Abstract

Cardiorespiratory fitness (VO2max) is associated with glycemic control, yet the relationship between VO2max and the underlying determinants of glycemic control is less clear. Our aim was to determine whether VO2max is associated with insulin sensitivity, insulin secretion, and the disposition index, a measure of compensatory pancreatic β-cell insulin secretion relative to insulin sensitivity, in subjects representing the entire range of the glucose tolerance continuum.
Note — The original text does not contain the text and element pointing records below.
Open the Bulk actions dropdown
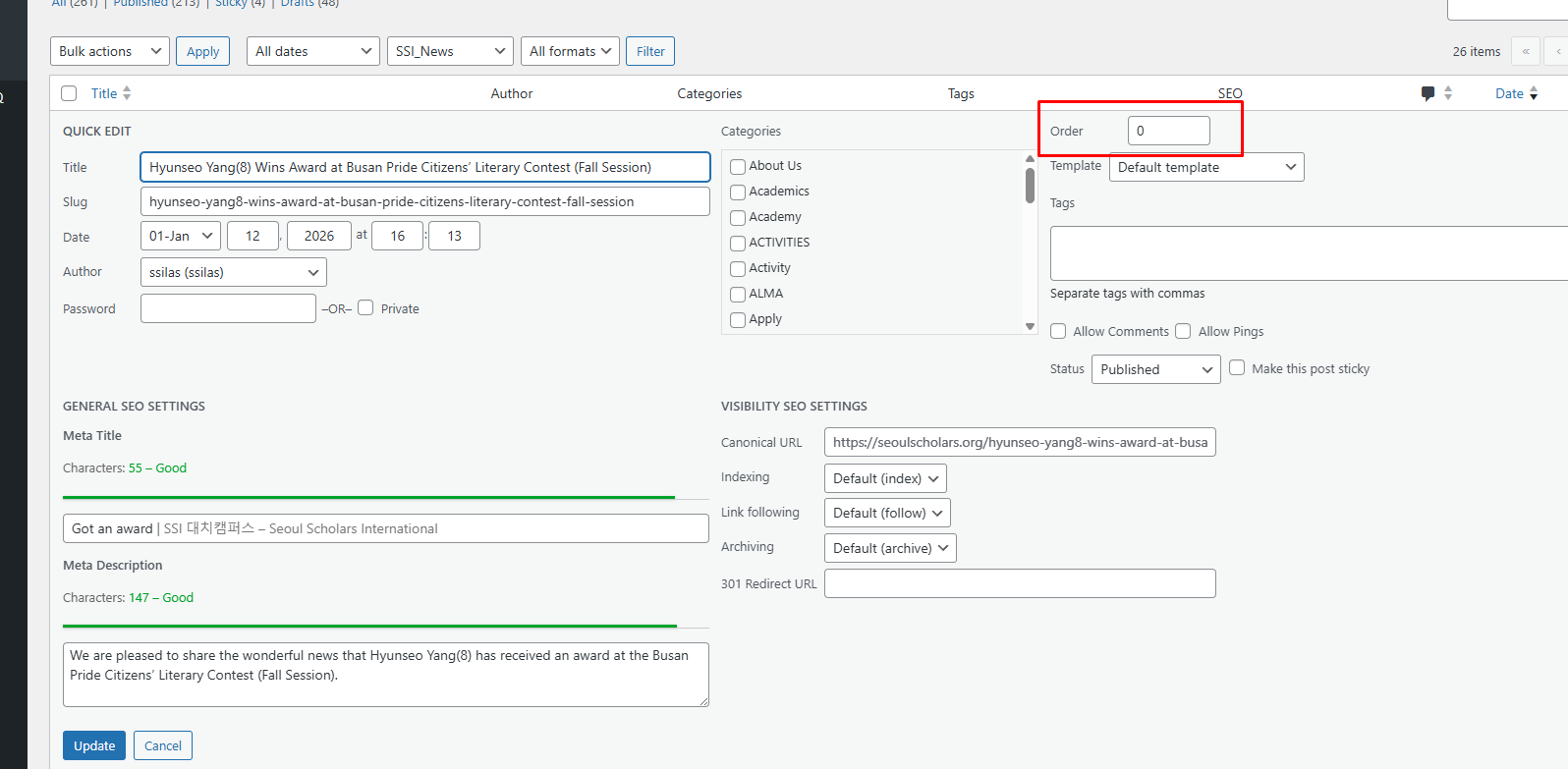 110,51
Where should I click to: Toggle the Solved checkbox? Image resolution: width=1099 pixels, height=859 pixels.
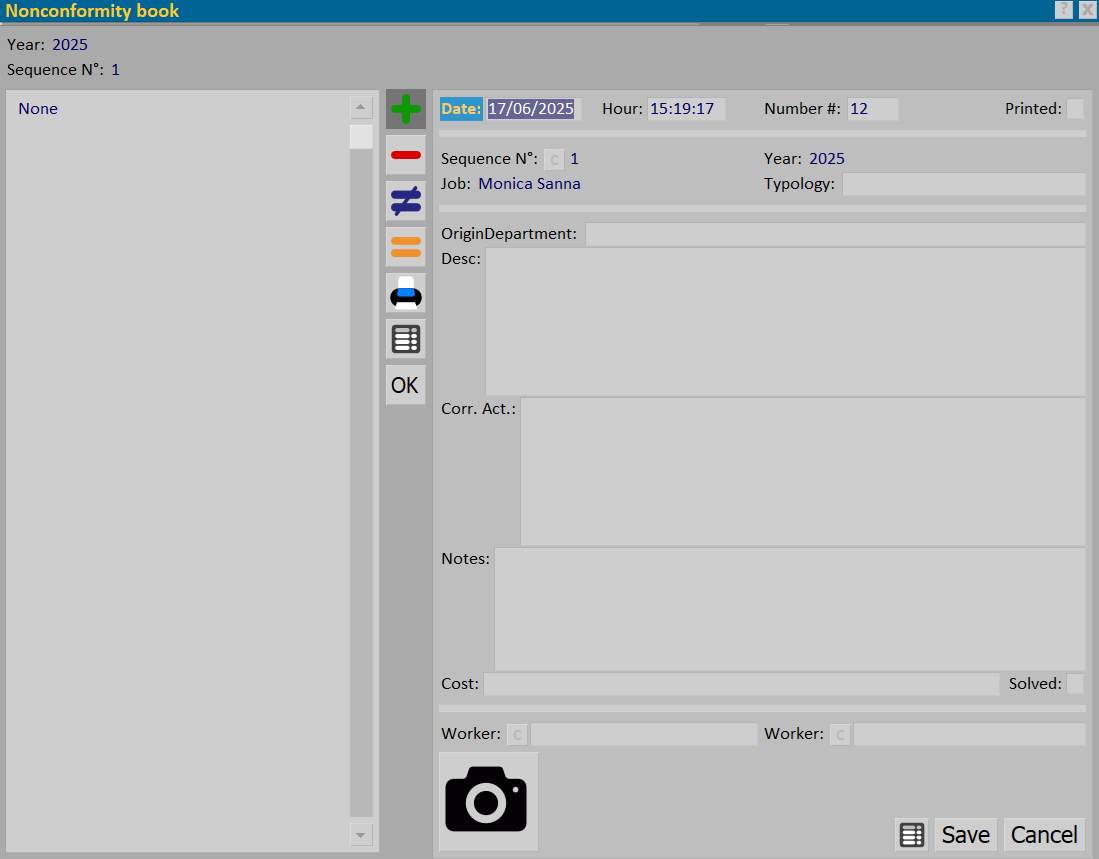1075,683
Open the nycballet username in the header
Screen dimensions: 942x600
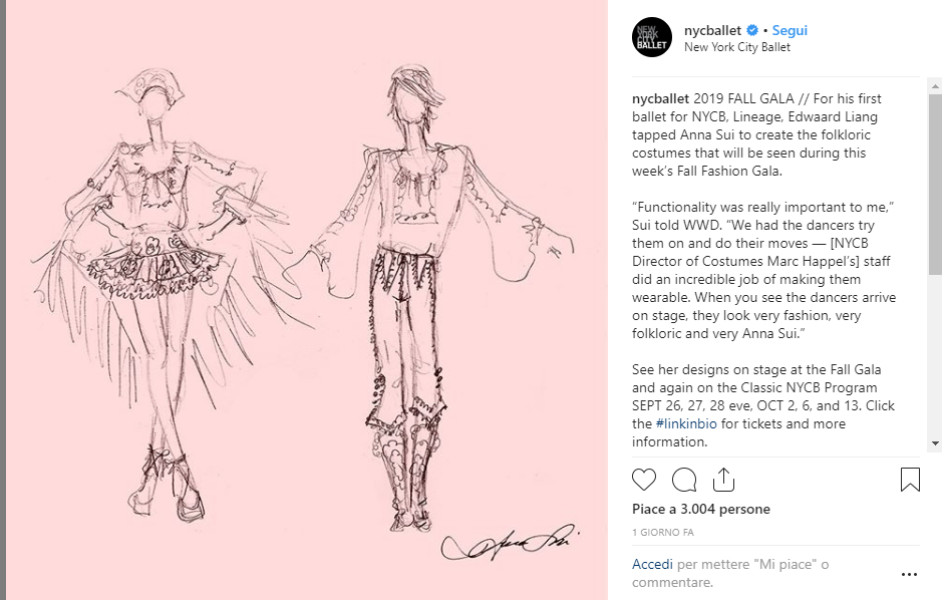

A cohort of subjects (N = 313) with heterogeneous age, sex, BMI, and glycemic control underwent measurements of body composition, HbA1c, fasting glucose, oral glucose tolerance (OGTT), and VO2max. OGTT-derived insulin sensitivity (SiOGTT), glucose-stimulated insulin secretion (GSISOGTT), and the disposition index (DIOGTT) (the product of SiOGTT and GSISOGTT) were measured, and associations between VO2max and these determinants of glycemic control were examined. A low VO2max was associated with high HbA1c (r = -0.33), high fasting glucose (r = -0.34), high 2-h OGTT glucose (r = -0.33), low SiOGTT (r = 0.73), and high early-phase (r = -0.34) and late-phase (r = -0.36) GSISOGTT. Furthermore, a low VO2max was associated with low early- and late-phase DIOGTT (both r = 0.41). Interestingly, relationships between VO2max and either glycemic control or late-phase GSISOGTT deteriorated across the glucose tolerance continuum. The association between poor cardiorespiratory fitness and compromised pancreatic β-cell compensation across the entire glucose tolerance continuum provides additional evidence highlighting the importance of fitness in protection against the onset of a fundamental pathophysiological event that leads to type 2 diabetes.